Q: What's one piece of advice you remember most clearly?

RG: There are a few people I look to as role models and mentors. Steve Jobs is one of them, and I often think about a quote of his: "People think focus means saying yes to the thing you've got to focus on. But that's not what it means at all. It means saying no to the hundred other good ideas that there are. You have to pick carefully. I'm actually as proud of the things we haven't done as the things I have done. Innovation is saying no to 1,000 things."

I like that quote so much that I have it framed in the hallway right outside my office. There are thousands of opportunities, and you have to be careful to pick ones that fit into your strategic plan, goals and objectives.

Q: What do you consider your greatest achievement at Hackensack Meridian Health so far?

RG: We've done a lot in a very short period of time, and I give my team credit for that. I'm blessed with an amazing team. The one achievement that stands out most is starting a new medical school from scratch — the first new, private medical school in the state of New Jersey in over 60 years. Because it's new, we are able to innovate in ways that wouldn't be possible at a school that's been around for a long time.

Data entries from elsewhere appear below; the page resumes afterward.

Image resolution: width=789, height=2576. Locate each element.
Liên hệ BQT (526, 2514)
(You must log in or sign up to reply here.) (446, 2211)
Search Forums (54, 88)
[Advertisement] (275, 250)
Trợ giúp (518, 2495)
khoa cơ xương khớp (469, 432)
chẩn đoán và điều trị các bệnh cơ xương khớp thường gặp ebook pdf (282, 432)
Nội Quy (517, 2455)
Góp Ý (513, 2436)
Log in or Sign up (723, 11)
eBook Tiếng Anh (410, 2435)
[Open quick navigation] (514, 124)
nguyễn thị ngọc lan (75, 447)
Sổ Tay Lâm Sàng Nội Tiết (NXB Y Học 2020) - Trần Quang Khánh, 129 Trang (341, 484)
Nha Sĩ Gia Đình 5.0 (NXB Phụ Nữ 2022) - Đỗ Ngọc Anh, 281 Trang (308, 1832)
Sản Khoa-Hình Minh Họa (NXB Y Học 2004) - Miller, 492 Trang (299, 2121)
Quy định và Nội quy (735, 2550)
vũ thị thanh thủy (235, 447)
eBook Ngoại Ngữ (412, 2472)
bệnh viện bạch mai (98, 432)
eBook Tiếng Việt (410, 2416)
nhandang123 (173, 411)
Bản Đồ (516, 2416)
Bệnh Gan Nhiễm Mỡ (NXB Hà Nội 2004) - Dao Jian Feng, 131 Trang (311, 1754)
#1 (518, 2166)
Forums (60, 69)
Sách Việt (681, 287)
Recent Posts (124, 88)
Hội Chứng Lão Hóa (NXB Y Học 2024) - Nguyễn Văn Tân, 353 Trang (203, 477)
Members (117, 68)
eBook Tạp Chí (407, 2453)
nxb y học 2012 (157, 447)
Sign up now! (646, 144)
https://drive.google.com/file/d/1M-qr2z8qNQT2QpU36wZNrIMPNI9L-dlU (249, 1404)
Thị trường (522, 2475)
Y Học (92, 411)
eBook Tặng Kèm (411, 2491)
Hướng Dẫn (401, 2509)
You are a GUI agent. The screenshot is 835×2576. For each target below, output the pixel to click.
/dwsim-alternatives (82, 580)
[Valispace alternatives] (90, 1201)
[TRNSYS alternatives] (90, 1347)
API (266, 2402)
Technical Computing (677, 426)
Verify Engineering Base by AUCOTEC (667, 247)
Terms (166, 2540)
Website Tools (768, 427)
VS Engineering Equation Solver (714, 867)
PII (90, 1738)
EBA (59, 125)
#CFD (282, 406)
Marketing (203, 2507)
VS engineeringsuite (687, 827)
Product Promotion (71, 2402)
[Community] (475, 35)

The innovation that's going on at the school is amazing, whether it's inter-professional academics where medical, nursing and allied health students attend class together and break down barriers, or students adopt families in underserved communities and learn first-hand about the challenges those families have staying healthy. We are also implementing a three-year program where students can save a fourth year of tuition and be guaranteed a residency here in New Jersey. Those are just a few examples of how we've innovated as a new school. I'm just so proud because it took a lot of work and effort, and I think it will be a huge game changer.